As medical practices begin to see a potential influx of new patients covered under insurance plans offered by health insurance exchanges, economists predict that bad debt will maintain its upward movement. As profit margins decrease and newly covered patients are left with big bills from high deductible plans, practices will need to find creative solutions to help patients pay bills and fight the battle of bad debt and write-offs.The unfortunate reality for most patients, and their physicians, is that many mainstream patient financing options leave much to be desired. High interest rates and confusing lending practices have left patients with unexpected debt and confusion. Some physicians are hesitant to recommend particular lines of healthcare credit or
patient financing because of their confusing natures.
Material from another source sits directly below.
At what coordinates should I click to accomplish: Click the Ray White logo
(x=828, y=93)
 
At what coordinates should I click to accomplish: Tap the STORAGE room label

As the face of healthcare evolves and deceptive lending practices are exposed, there are in fact, many more patient friendly options for medical financing. Not to mention options for in-office systems that can be set-up to help patients manage their expenses.

What to Look For in Safe Patient Financing Options

Lower Rates: Health care financing options are notorious for interest rates skyrocketing to upwards of 30% for late payments. These practices are not patient friendly and often result in angry phone calls from disgruntled patients back to the office which referred them to these financing plans to begin with. Referring patients to predatory financing companies can result in a loss of trust between the patient and physician.

Terms and Restrictions: Questionable healthcare lenders are also known for short payment terms which can translate into exorbitant interest rates for balances not paid within an established term. It is important for practices to pay close attention to the term options being offered to patients within any given plan. Even if patients are offered longer payment terms at higher interest rates, it is better that they have extended options as opposed to limited options with short terms and skyrocketing interest rates.

Late Fees: It is to be expected with any line of credit that late fees will be applied to accounts experiencing late payments. Lenders cross the line when their terms include dramatically increased interest rates after one late payment. Rates can sometimes be raised to as high as 30% from an initial 7-10% starting rate.

Tiered Programs: The biggest obstacle to securing patient financing will always be a patient’s credit score. There is very little a (physician, since you have been using this term throughout) can do to combat this problem. Fortunately, there are lenders offering credit lines to those with challenged credit, with fair interest rates and terms  for patients.

Alternatives to Lines of Credit

Payment Plans: With the right technology physicians can create in-house payment plan programs for their patients. Cloud based software like PaymentCare™ allows practices to set-up recurring, installment or save on file payment plans. These programs give offices the ability to securely store patient card information and set-up automated plans to be deducted from their accounts.

Patient financing can be a beneficial solution for both patients and physicians. It can help practices increase collections and improve cash flow dramatically. As the healthcare marketplace becomes more competitive, it is wise for practices to diversify their resources for patient payments to stay afloat.